BEIJING (Reuters) - China’s economic growth picked up slightly in the second quarter as a burst of government stimulus paid dividends, but analysts said Beijing will likely need to offer more support to meet its annual growth target as the property market slows.
Analysts remain cautious about the economic outlook, noting that the pick-up in growth was driven more by government support than a natural recovery in momentum, as evidenced by a surprising surge in lending by state-controlled banks in June.
Many believe the slowing property sector poses the biggest risk to the economy in the second half of the year, and thus could dictate whether Beijing sticks to a steady rollout of modest stimulus steps or considers more aggressive action such as interest rate cuts.
“The recovery is quite dependent on government support.

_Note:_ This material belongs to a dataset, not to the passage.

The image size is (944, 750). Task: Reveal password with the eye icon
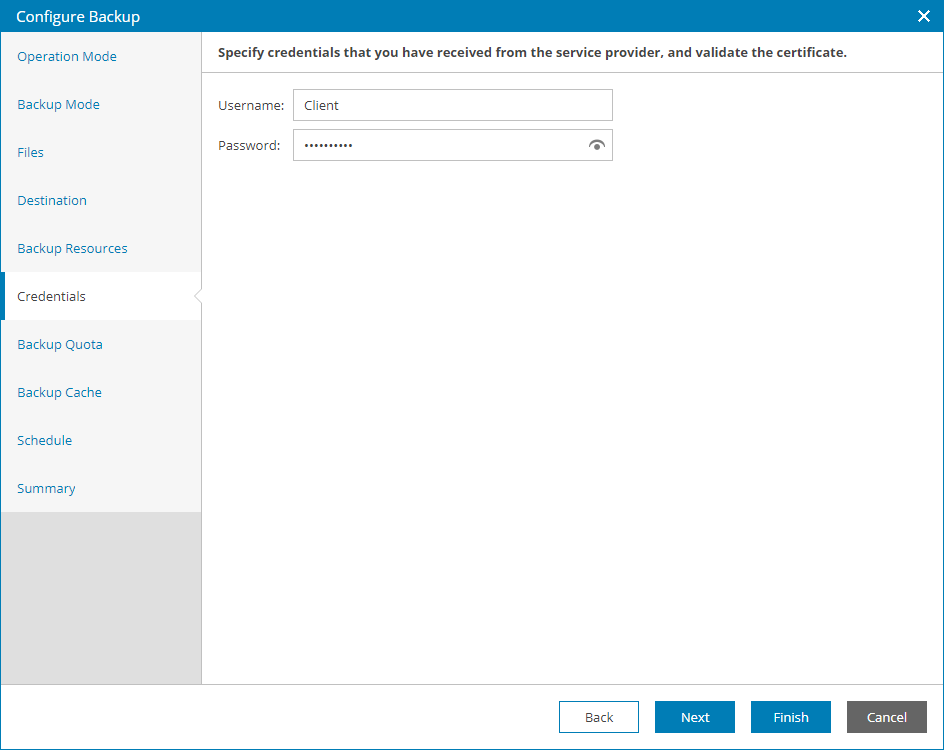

So I think the government can choose either to tolerate lower growth or to do more stimulus to achieve their growth target,” said Chang Jian, an analyst at Barclays Capital in Hong Kong.
“The biggest risk (to the economy) for the second half is a property correction and related financial risks,” she said.

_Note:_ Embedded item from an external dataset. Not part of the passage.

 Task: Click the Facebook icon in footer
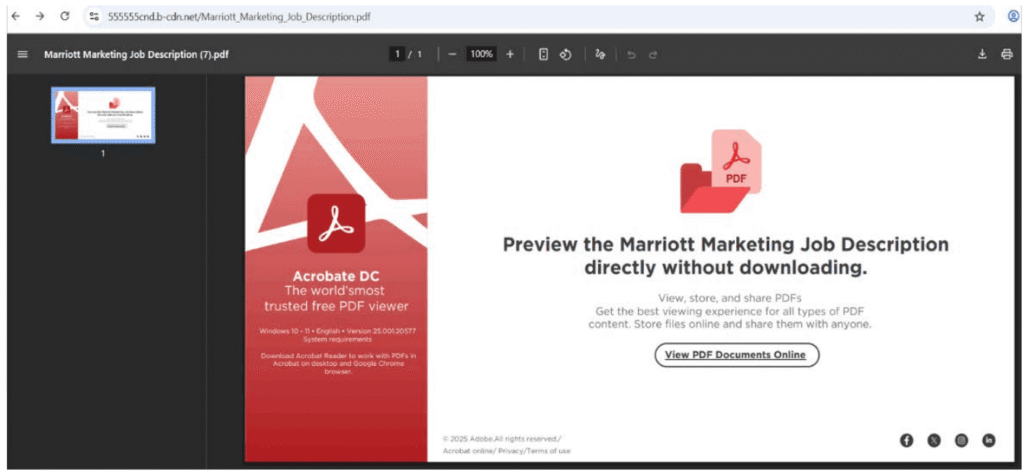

The economy grew 7.5 percent in April-June from a year earlier, the statistics bureau said on Wednesday, just ahead of a median forecast of 7.4 percent in a Reuters poll.
A raft of support measures helped lift the pace from an 18-month low of 7.4 percent in the first quarter, with infrastructure investment and related manufacturing offsetting the drag from weak exports and the cooling property market.

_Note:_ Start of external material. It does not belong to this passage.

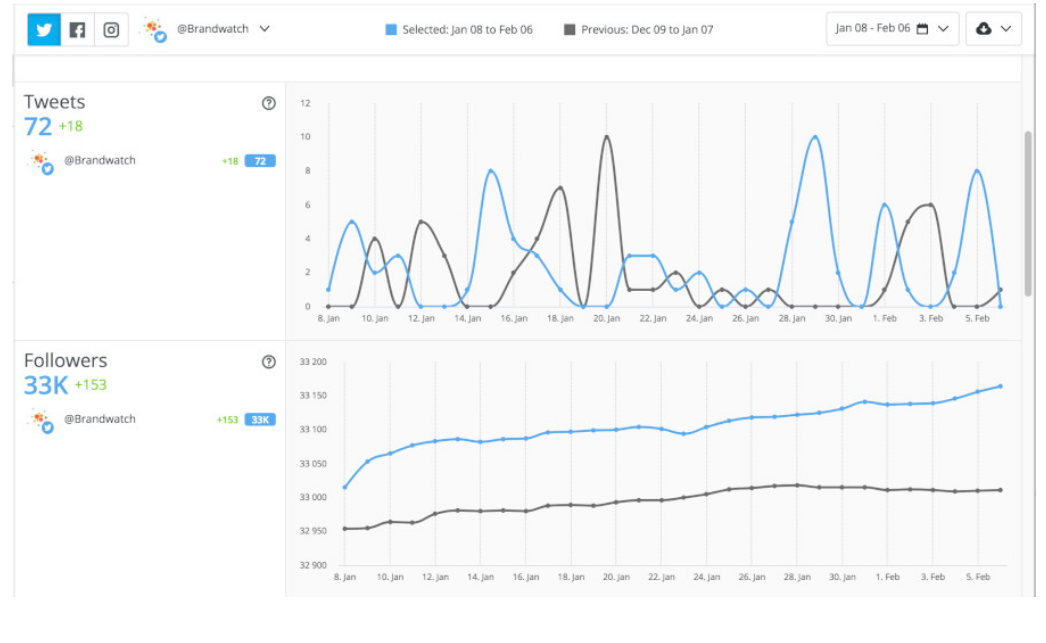Click the Brandwatch profile avatar in the header
1046x643 pixels.
[x=156, y=29]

Stimulus measures have included sharply higher bank lending, reducing the amount of cash some banks have to hold as reserves, instructing regional governments to quicken their spending and hastening the construction of railways and public housing.
Though officials continue to describe such steps as “fine-tuning”, Beijing has been steadily broadening the scope and depth of its assistance, as indicated by the June lending surge and reported moves by local governments to ease home buying restrictions.
The property sector continues to drag on growth, even though Reuters calculations showed home sales by value picked up sharply in June as state-controlled banks made credit more easily available.
A senior central bank official was quoted as saying this week that Chinese banks increased their lending to the property sector by 18 percent in the first six months of 2014 compared with the year-ago period, in what he said is a “forceful” show of support.
In spite of such moves, however, growth in China’s real estate investment slowed in the first half of 2014 while sales and new construction slipped.
Real estate investment, which affects more than 40 other sectors, rose 14.1 percent in the first half of 2014 from the same period a year ago, down from an annual rise of 14.7 percent in the first five months, official data showed on Wednesday.
Peng Wensheng, chief economist at CICC, estimated that the slowdown in property investment could cut China’s 2014 economic growth by about 1 percentage point, based on his estimates that the property sector makes up for 20 percent of GDP.
Property investment growth could slow to 14 percent this year from nearly 20 percent in 2013, Peng said in a note.
New property construction fell 16.4 percent in the first six months from a year earlier, while property sales in terms of floor space dropped 6 percent, threatening not only a loss of jobs but lower sales of home and building materials from cement to copper pipes and furniture.
“China will remain at a tipping point between a growth recovery driven by government stimulus on one hand and a major drag on the economy coming from real estate,” Dariusz Kowalczyk, senior economist and strategist at Credit Agricole CIB in Hong Kong, said in a note ahead of the GDP data release.
“The jury will remain out regarding which factor will end up winning.”
Top leaders have ruled out any massive stimulus as China struggles to deal with piles of local government debt, the hangover from a 4 trillion yuan ($644 billion) spending package implemented in 2008-09 to help cushion the country from the global financial crisis.
The unexpectedly hefty increase in bank loans in June had been taken as a signal of Beijing’s alarm at the slowdown, and how far it is prepared to go to get growth back on track.
Premier Li Keqiang vowed recently that the economy would grow by at least 7.5 percent in 2014, surprising many market watchers after a weak start to the year and reinforcing expectations of more government assistance to come.
“We believe Beijing is quite serious about its 7.5 percent
growth target as it needs a stable economic and financial backdrop as it steps up its anti-corruption campaign,” said Ting Lu, China economist at Bank of America-Marrill Lynch in Hong Kong.
“So we think the new government will most likely continue
its mini-stimulus,” he said in a note.
Lu expected the government to stick with modest policy steps, refraining from bolder steps such as cutting interest rates or reserve requirement for all banks, while Barclays’ Chang expected the central bank to cut rates in the third and fourth quarters.